ALY 6015 Intermediate Analytics Module 3 Assignment


Class ALY6015 – Intermediate Analytics

Module 3 Assignment: GLM and Logistic Regression


Overview and Rationale

In order to consolidate your theoretical knowledge into technique and skills with practical and applicational value, you will use the glm() function in R to fit a Logistic Regression model to perform classification.


Course Outcomes

This assignment is directly linked to the following key learning outcomes from the course syllabus:

●  Use “R” effectively to process, analyze and depict data

●  Develop more advanced models to interpret data

●  Use advanced generalized linear methods to answer strategic and operational questions

●  Prepare complex dataset for analysis

●  Use multivariable and logistic regression method to improve predictive outcomes


Submission Requirements

1. Complete paperwork in MS Word format (.docx) must include:

●  Title Page

o  Your name (as registered in Canvas)

o  Assignment name

o  Class number, name and CRN Number

o  Your contact information (NEU email)

●  Assignment summary section.(Explain assignment summary, plans, goals, dataset).

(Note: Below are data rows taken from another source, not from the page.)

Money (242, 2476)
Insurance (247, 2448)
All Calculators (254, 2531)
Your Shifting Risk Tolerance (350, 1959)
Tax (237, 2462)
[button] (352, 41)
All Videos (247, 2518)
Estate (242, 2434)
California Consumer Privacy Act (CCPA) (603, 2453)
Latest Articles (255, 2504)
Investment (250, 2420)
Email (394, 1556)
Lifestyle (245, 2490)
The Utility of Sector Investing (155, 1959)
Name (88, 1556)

●  Each step of the research with supporting screenshots, charts, results generated by R code.

●  Explain each screen shot from the data standpoint.

●  Each output generated by R code must be present and explained in the paperwork.

●  Each output, chart, table, screenshot shown in the paperwork must have corresponding R code that generates it.

●  Final conclusions section. (Explain if goals were achieved as expected or not, summary of you findings about analyzed data).

  References (optional)

2. Complete R code file meet the following criteria:

●  Submitted in R script (.r file format). Only .r file format will be accepted.

●  Each line of code must be commented. (Explain why do you execute this line of code, not what the command does).

●  Code must be runnable on any computer. Any errors in executing R code will results in significant points deduction. (Follow the guidelines provided in the class and user R code examples provided in Canvas)

3. Submit dataset(s) used in the research.


Assignment Summary

Use the College dataset from the ISLR library to build a logistic regression model to predict whether a university is private or public.


Instructions

1.  Import the dataset and perform Exploratory Data Analysis by using descriptive statistics and plots to describe the dataset.

2.  Split the data into a train and test set – refer to the Feature_Selection_R.pdf document for information on how to split a dataset.

3.  Use the glm() function in the ‘stats’ package to fit a logistic regression model to the training set using at least two predictors.

4.  Create a confusion matrix and report the results of your model for the train set. Interpret and discuss the confusion matrix.

5.  Which misclassifications are more damaging for the analysis, False Positives or False Negatives?

6.  Report and interpret metrics for Accuracy, Precision, Recall, and Specificity.

7.  Create a confusion matrix and report the results of your model for the test set.

8.  Plot and interpret the ROC curve from the data standpoint.

9.  Calculate and interpret the AUC from the data standpoint.